◆ Your tasks ◆
a - Answer these questions about the passage about aging, one answer per line:
(i) Which site does the writer credit for being more in touch with old school classmates?
(ii) In which decade did the writer's great grandfather make the groan the writer now makes?
(iii) What reason does the writer give for not being classified as tired?
b - Edit the passage about aging from "I don’t think" to "that are accumulating.", changing "grey hair" to "white hair".

And it got me thinking.

How are we aging?

Due to Facebook, I am more in touch with people I went to high school and even grade school with than at any other time in my life, including when I was in school.

And it has been interesting to see the lives that have gone on.

But some of us are not aging well.

Throw me into that pit as well.

I don’t think I have hit fugly, but I have lost my boyish good looks as time marches on.

And time is marching on like the fricking Bataan Death March for a lot of us.

I think the thing that shocks me the most is not the grey hair that I seem to be losing the battle to, but the aches and pains that are accumulating.

I bent over to pick something up the other day and I made a groan that my great grandfather made in the 70’s, complete with a hand on my lower back.

I am getting old.

I would say old and tired, but I drink too much coffee to be classified as tired.

◆ Information shown ◆

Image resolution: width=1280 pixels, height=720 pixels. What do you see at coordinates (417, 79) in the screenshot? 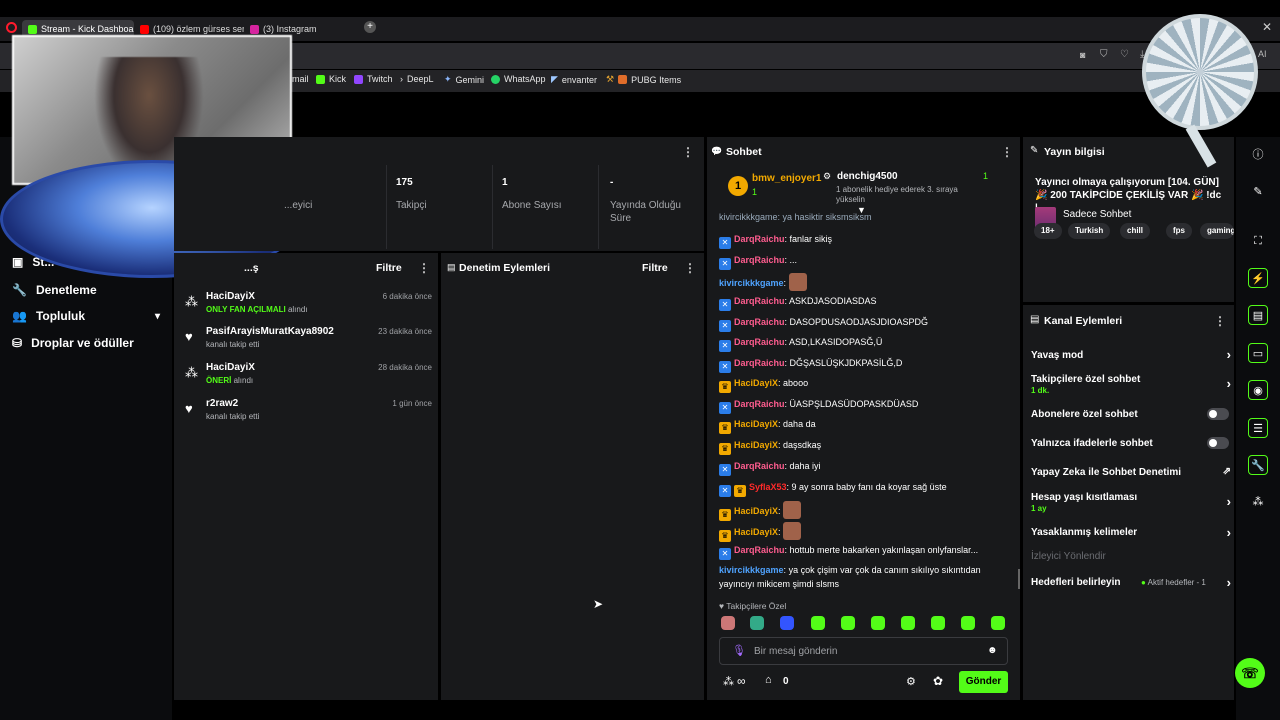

◆ Exercise solutions ◆
a -
(i) Facebook
(ii) The 70's
(iii) The writer drinks too much coffee.

b -
I don’t think I have hit fugly, but I have lost my boyish good looks as time marches on.

And time is marching on like the fricking Bataan Death March for a lot of us.

I think the thing that shocks me the most is not the white hair that I seem to be losing the battle to, but the aches and pains that are accumulating.